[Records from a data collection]
** Start **
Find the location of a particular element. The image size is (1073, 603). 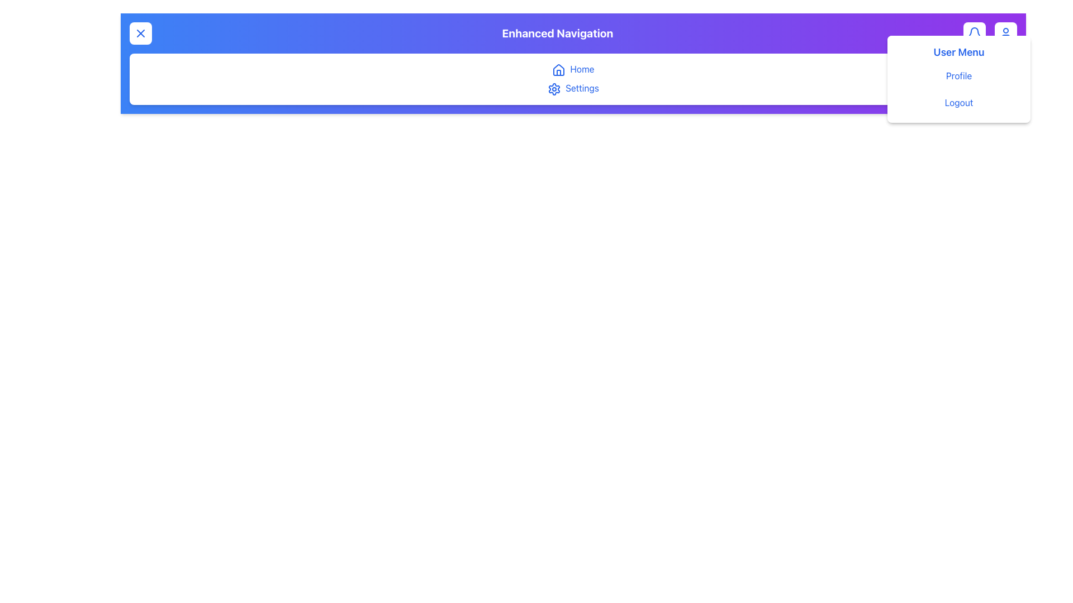

the 'Home' text link with icon, which is styled in blue and positioned to the right of a house icon, to underline the text is located at coordinates (573, 69).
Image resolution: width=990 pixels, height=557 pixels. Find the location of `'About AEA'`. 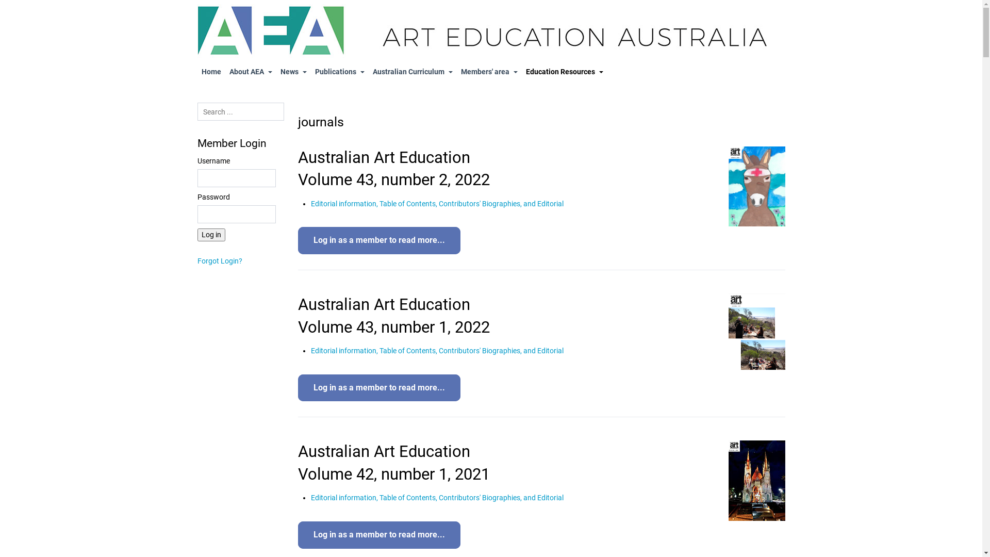

'About AEA' is located at coordinates (250, 71).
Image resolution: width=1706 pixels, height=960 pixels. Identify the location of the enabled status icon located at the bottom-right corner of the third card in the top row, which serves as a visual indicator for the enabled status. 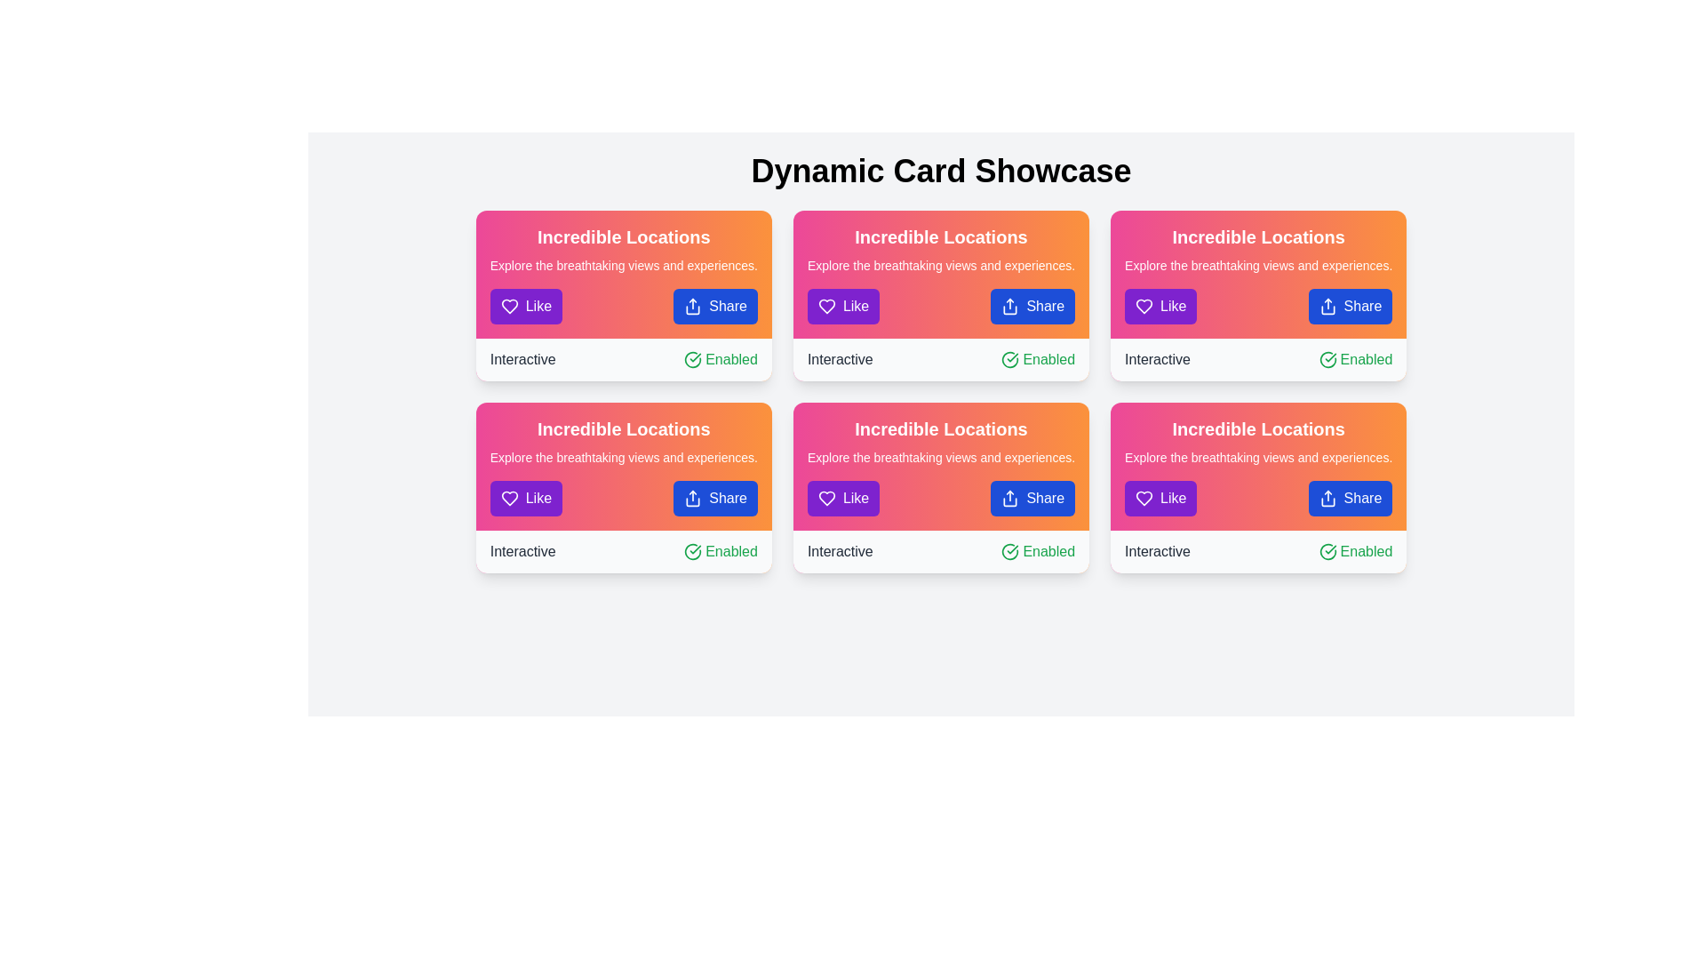
(1010, 360).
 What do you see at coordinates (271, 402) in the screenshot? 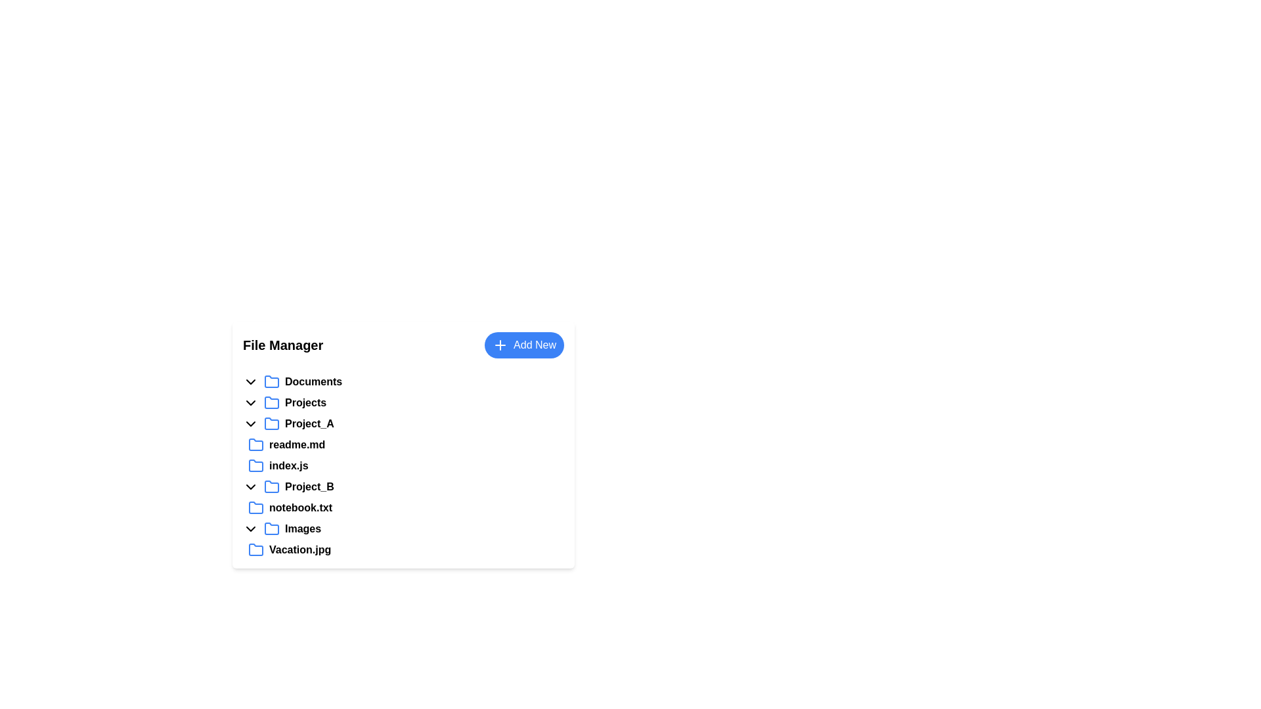
I see `the selected folder icon for the 'Projects' item in the hierarchical file manager interface, which is styled with a blue highlight` at bounding box center [271, 402].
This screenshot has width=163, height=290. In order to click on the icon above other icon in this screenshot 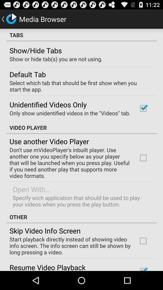, I will do `click(81, 201)`.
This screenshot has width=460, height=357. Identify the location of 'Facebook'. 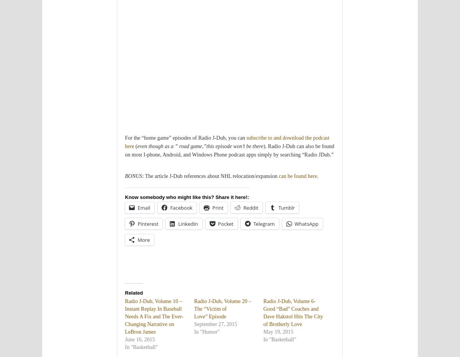
(181, 208).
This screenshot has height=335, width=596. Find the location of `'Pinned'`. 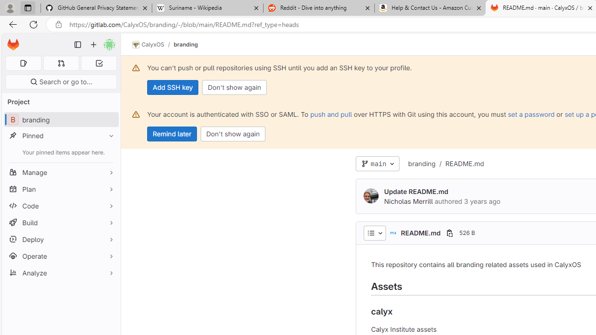

'Pinned' is located at coordinates (61, 136).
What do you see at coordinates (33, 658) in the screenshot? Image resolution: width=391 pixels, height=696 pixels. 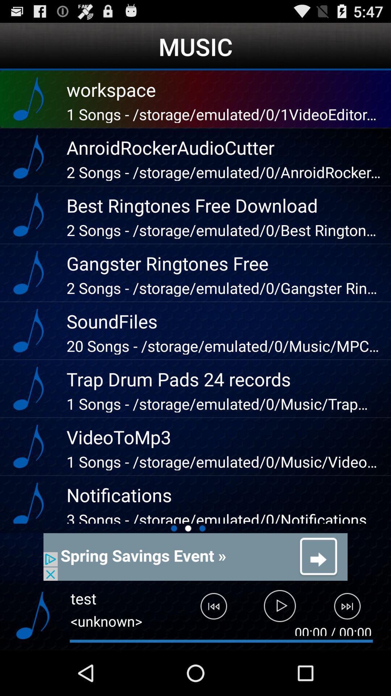 I see `the music icon` at bounding box center [33, 658].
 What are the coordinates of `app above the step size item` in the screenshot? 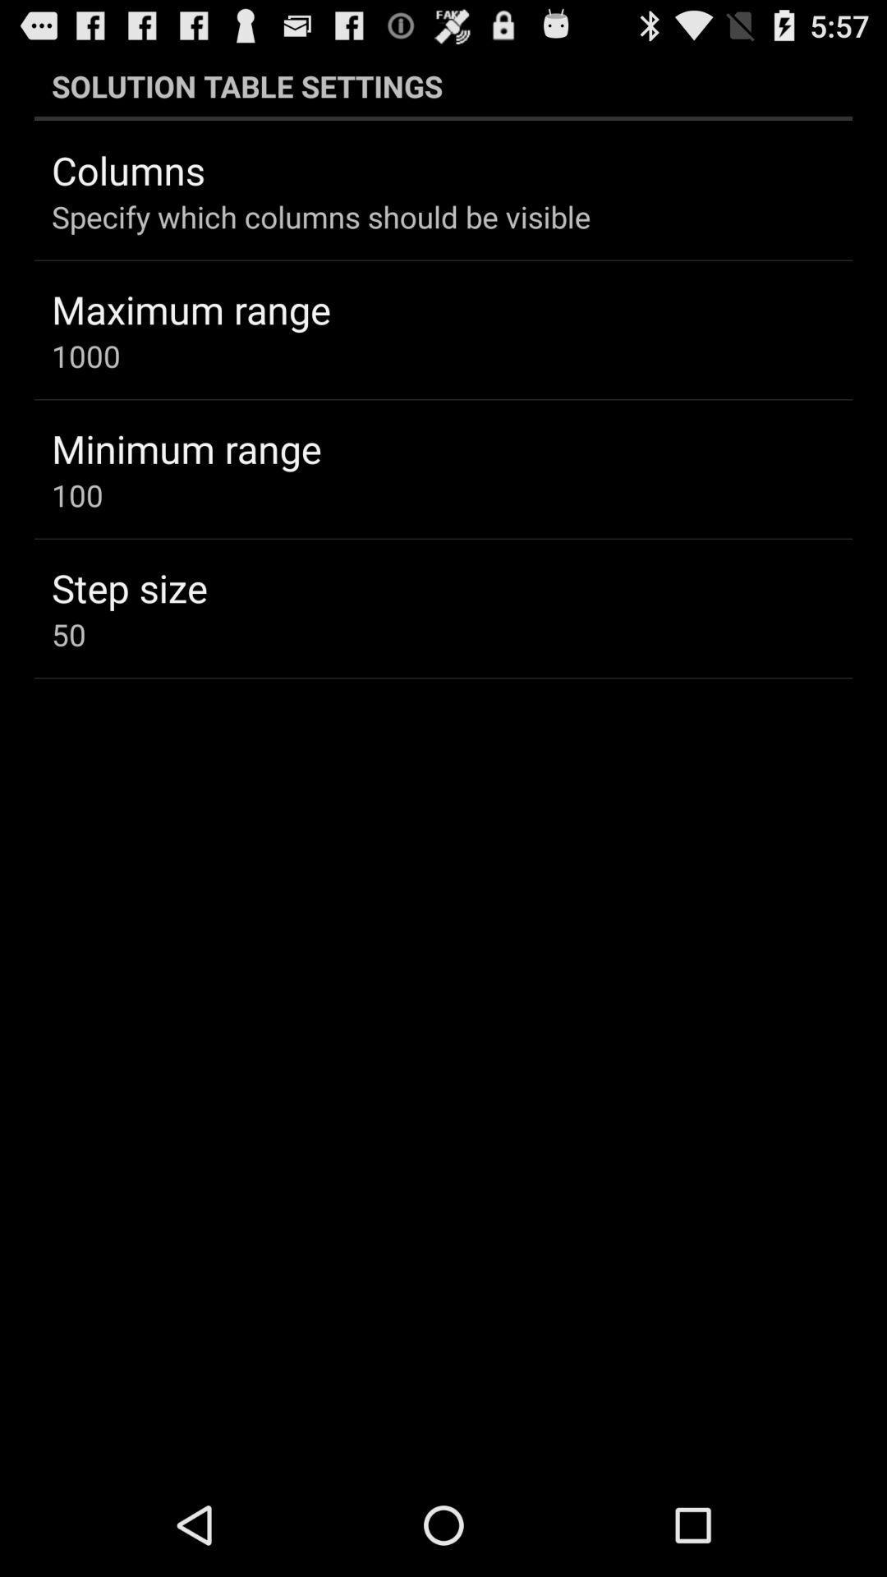 It's located at (77, 495).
** End **
REQUIREMENTS:
Rewrite the records from the top through the line containing "the 'Home' text", swapping "particular" for "specific" and keeping everything else the same. Leave the pictures out.

TASK RESULT:
Find the location of a specific element. The image size is (1073, 603). 

the 'Home' text link with icon, which is styled in blue and positioned to the right of a house icon, to underline the text is located at coordinates (573, 69).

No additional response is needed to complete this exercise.